Ludwig Chimá: el costeño que encendió Medellín con sabor, sueños y buena vibra
Hay historias que se cocinan a fuego lento, con sabor, coraje y corazón. La de Ludwig Chimá es una de ellas. Un empresario de raíces córdobesas y sucreñas que decidió renunciar a la seguridad de una oficina para seguir un sueño que lo llevaría a encender la vida de muchos con el sabor de su cocina.

El amor lo trajo a Medellín, pero la ciudad lo enamoró por completo. Desde joven sentía una conexión especial con la capital antioqueña, y cuando la vida le presentó la oportunidad, decidió quedarse. Su esposa, oriunda de Barbosa, fue parte de esa historia de destino, y juntos soñaron con construir una vida en la ciudad de la eterna primavera.

Antes de todo eso, en Cartagena, hace ya más de 16 años, Ludwig tuvo su primer negocio: La Llamita. En ese entonces tomó una decisión que pocos se atreven a dar: renunció a su carrera como ingeniero industrial y jefe de producción en una empresa de artes gráficas para dedicarse a lo que verdaderamente lo hacía feliz: cocinar y servir.

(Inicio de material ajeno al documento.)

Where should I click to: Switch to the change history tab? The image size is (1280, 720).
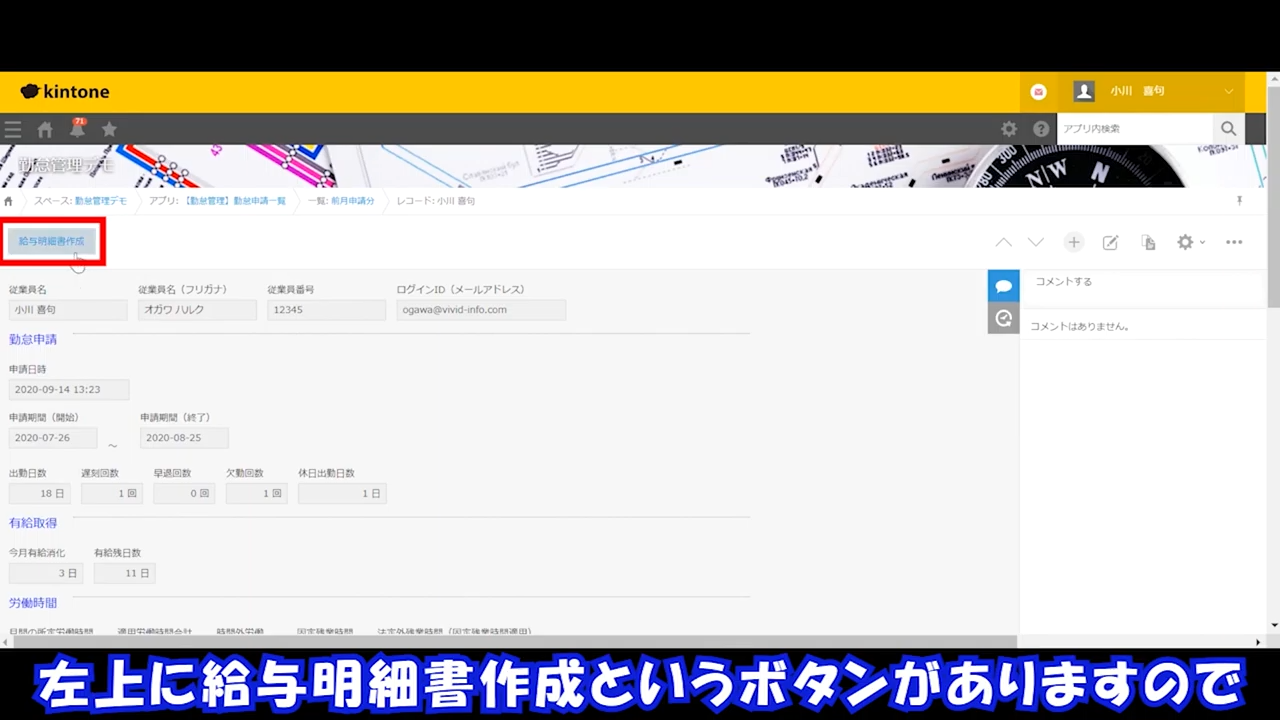pyautogui.click(x=1003, y=318)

Lo suyo no fue solo un cambio de profesión, sino un cambio de vida. Desde niño mostraba ese don de anfitrión; con apenas ocho años se levantaba temprano los fines de semana para preparar el desayuno a sus padres. Y aunque en aquel momento no lo sabía, la cocina sería su segunda gran pasión, después del béisbol, deporte en el que llegó a representar a Bolívar y a Colombia.

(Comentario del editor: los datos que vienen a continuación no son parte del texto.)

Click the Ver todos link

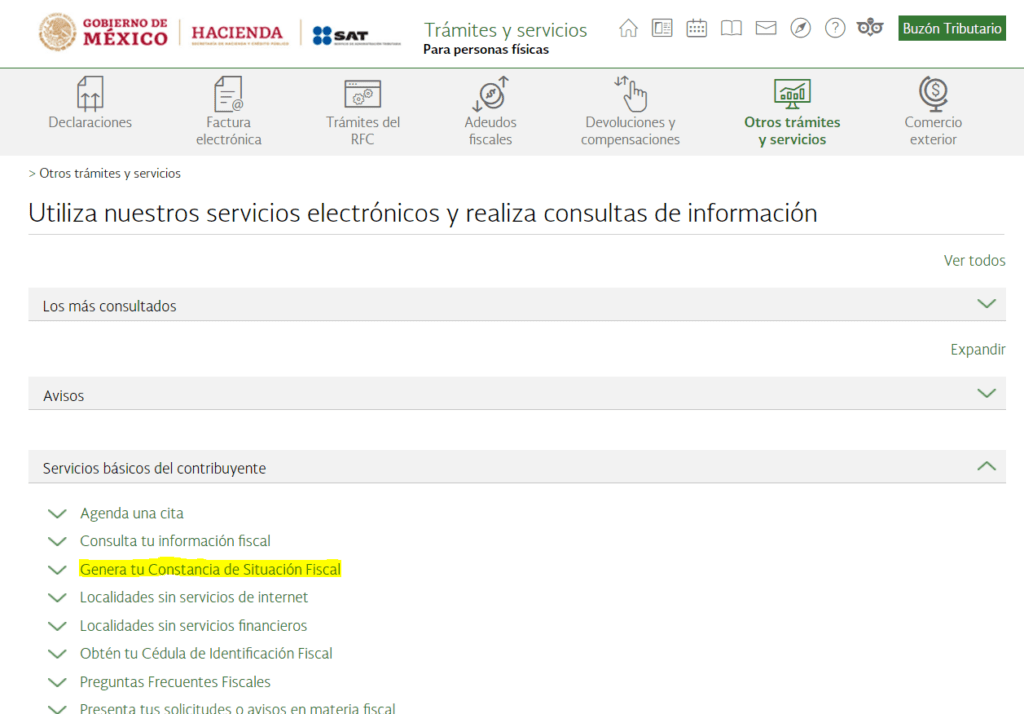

Pero el destino tenía preparado otro campo para él. Una conversación con Don Alberto Araujo Merlano, fundador del Hotel Las Américas, le reveló una verdad profunda: su vocación era servir a través de la comida. Desde entonces, Ludwig convirtió cada plato en una forma de alegrar a los demás, porque, como él dice, “ver a la gente feliz en la mesa, me paga el día”.En su vida, la parrilla se volvió terapia y punto de encuentro. Cree que la comida une, reconcilia y celebra. Por eso, cuando fundó La Llamita en Viva Envigado, creó una mesa para ocho personas donde desconocidos pudieran compartir conversación y sabor. Y funcionó. Ese espíritu de comunidad, de barrio, de buena vibra, se convirtió en su sello personal.
Su propósito no se queda solo en los clientes. Ludwig tiene claro que el éxito no se mide solo en ventas, sino en cómo mejora la vida de quienes lo acompañan. “Si la gente no sale mejor de lo que llegó, no estoy haciendo bien la tarea”, dice convencido. Esa filosofía la aplica cada día con sus equipos, porque cree que la energía positiva atrae cosas buenas y disuelve las malas.

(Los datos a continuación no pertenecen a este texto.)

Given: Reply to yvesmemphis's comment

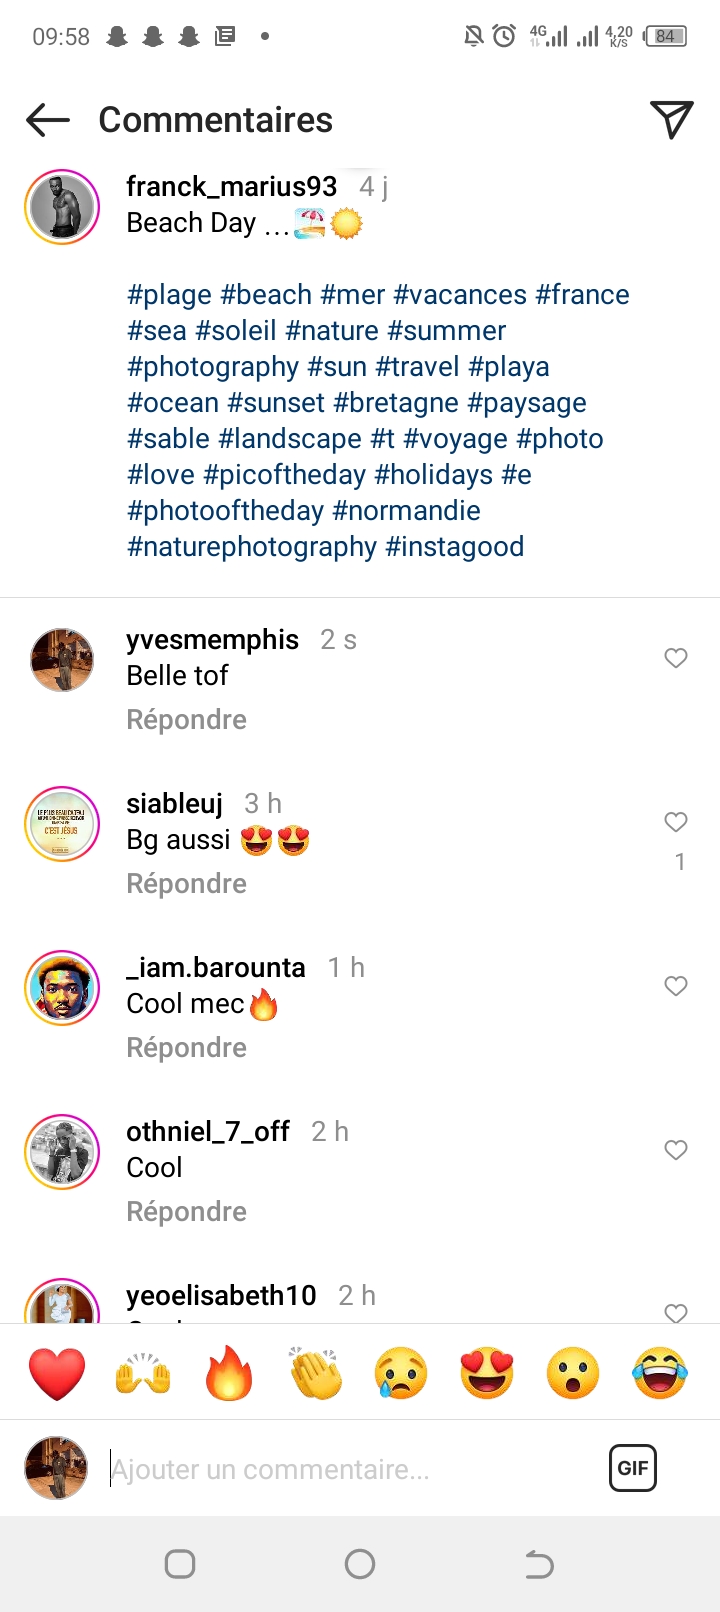Looking at the screenshot, I should (186, 720).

Hoy, junto con sus socios, ha creado proyectos como La Llamita, Vulcano y, más recientemente, Latido Descomunal, ubicado en Provenza. Este último es un homenaje a la “barrionomía”, una palabra inventada por él y su socio, el chef Santiago Batilano, para describir la gastronomía de barrio elevada a otro nivel. En Latido Descomunal, la empanada, el chicharrón, la morcilla o la arepa de mote se presentan con orgullo, sabor y autenticidad.



Para Ludwig, cada plato cuenta una historia. Desde la papita mugre hasta el wafle de buñuelo, sus creaciones rinden tributo a la cocina popular, demostrando que lo nuestro puede ser exquisito sin perder su esencia. Porque en su visión, “comer en familia debería perdurar, porque en la mesa no solo se comparte comida, se comparte vida”.



Hoy Ludwig Chimá es un paisa más por adopción. Tiene dos hijos nacidos en Medellín, y siente que su forma de hacer empresa es también una manera de agradecerle a la ciudad que lo acogió y le permitió vivir de lo que ama. “Aquí aprendí que el paisa no se avergüenza de su cultura, la lleva con orgullo. Y eso me inspiró a hacer lo mismo desde mi cocina”.



En su historia se mezclan el sabor del Caribe, el espíritu paisa y una filosofía sencilla: la vida se vive mejor cuando se comparte con buena gente, buena música y buena comida.